> _Problem set_
1 – Using the passage on Neelon's lawsuit, answer yes or no to whether each statement agrees with it, and quote the words that decide it: (a) Judge F. Dennis Saylor IV denied the motion alleging lack of personal jurisdiction in 2013; (b) Theodore J. Folkman was involved in the matter; (c) the conversion counterclaim against Neelon was dismissed at trial.
2 – From the passage on Neelon's lawsuit, quote the words from "International civil litigator" up to and including "statements by Cohen.".
3 – According to the passage on Neelon's lawsuit, which law firm is Damian R. LaPlaca with?

> _Reading passage_

++++++++++

The defendants in the case are represented by Damian R. LaPlaca of Devine Millimet in Boston. LaPlaca declined to comment.

Neelon, meanwhile, says one of his biggest pre-trial hurdles was convincing judges that his case belonged in federal court in Massachusetts. The defendants’ first attempt to move the suit to Mongolia or Canada came early in the case when they filed a motion alleging lack of personal jurisdiction, which was denied by Judge F. Dennis Saylor IV in 2013.

Then, in 2014, after the case had survived a motion for summary judgment, Judge Indira Talwani denied the defendants’ motion for forum non conveniens.

International civil litigator Theodore J. Folkman of Murphy & King in Boston, though not involved in the matter, says there was good reason to keep the case in Massachusetts.
“[Neelon] is an American. His reputation, to the extent his reputation matters, matters where he is,” Folkman says.

Neelon also successfully deflected the defendants’ conversion counterclaim against him, which was dismissed on summary judgment.

The defendants accused Neelon of intentionally engaging with Cohen to steal the shares in Garrison Asia by drafting the loan agreement with its default terms. They claimed they then were induced to default under the agreement by contemporaneous written and oral statements by Cohen.

++++++++++

> _Stored entries_
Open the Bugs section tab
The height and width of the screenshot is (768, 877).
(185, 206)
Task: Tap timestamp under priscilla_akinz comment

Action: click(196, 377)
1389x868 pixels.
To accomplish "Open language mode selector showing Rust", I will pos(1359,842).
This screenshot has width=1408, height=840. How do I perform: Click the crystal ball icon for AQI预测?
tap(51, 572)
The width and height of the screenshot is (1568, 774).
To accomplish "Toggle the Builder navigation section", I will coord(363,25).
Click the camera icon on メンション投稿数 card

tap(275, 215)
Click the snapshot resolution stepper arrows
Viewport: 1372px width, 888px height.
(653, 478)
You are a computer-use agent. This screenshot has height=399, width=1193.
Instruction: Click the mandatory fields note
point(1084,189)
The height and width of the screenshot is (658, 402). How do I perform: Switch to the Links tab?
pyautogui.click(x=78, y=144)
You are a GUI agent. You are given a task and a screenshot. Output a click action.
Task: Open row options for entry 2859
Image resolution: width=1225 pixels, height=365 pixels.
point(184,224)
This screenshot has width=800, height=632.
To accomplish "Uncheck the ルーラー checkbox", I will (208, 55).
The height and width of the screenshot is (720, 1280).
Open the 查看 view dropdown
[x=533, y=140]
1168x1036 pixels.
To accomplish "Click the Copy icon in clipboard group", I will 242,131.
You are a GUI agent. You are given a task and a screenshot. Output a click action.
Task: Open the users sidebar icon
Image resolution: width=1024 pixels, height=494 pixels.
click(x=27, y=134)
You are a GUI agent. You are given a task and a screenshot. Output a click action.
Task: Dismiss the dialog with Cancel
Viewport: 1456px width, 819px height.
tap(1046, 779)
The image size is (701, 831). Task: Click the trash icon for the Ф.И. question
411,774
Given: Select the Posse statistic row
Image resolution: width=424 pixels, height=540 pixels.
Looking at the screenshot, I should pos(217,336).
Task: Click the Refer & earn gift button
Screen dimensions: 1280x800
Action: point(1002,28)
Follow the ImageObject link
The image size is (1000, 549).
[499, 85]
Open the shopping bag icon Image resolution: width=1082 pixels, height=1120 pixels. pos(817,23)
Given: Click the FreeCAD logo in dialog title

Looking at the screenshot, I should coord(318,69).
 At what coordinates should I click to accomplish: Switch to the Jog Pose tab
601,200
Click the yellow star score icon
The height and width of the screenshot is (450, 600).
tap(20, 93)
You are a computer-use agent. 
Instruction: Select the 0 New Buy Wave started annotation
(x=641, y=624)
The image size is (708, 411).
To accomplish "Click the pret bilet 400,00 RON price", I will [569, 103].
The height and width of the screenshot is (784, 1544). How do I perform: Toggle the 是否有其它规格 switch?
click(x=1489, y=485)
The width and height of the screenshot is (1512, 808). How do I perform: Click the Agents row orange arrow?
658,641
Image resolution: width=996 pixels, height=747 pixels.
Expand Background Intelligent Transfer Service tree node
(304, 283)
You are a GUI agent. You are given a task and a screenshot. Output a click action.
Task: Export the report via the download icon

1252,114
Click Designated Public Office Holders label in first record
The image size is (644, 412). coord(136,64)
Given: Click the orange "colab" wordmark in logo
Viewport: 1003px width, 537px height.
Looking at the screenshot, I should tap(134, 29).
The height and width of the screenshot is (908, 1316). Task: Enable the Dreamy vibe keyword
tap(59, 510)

++++++++++

> _Final results_
1 –
(a) Yes: "which was denied by Judge F. Dennis Saylor IV in 2013"
(b) No: "though not involved in the matter"
(c) No: "which was dismissed on summary judgment"

2 –
International civil litigator Theodore J. Folkman of Murphy & King in Boston, though not involved in the matter, says there was good reason to keep the case in Massachusetts.
“[Neelon] is an American. His reputation, to the extent his reputation matters, matters where he is,” Folkman says.

Neelon also successfully deflected the defendants’ conversion counterclaim against him, which was dismissed on summary judgment.

The defendants accused Neelon of intentionally engaging with Cohen to steal the shares in Garrison Asia by drafting the loan agreement with its default terms. They claimed they then were induced to default under the agreement by contemporaneous written and oral statements by Cohen.

3 – Devine Millimet in Boston.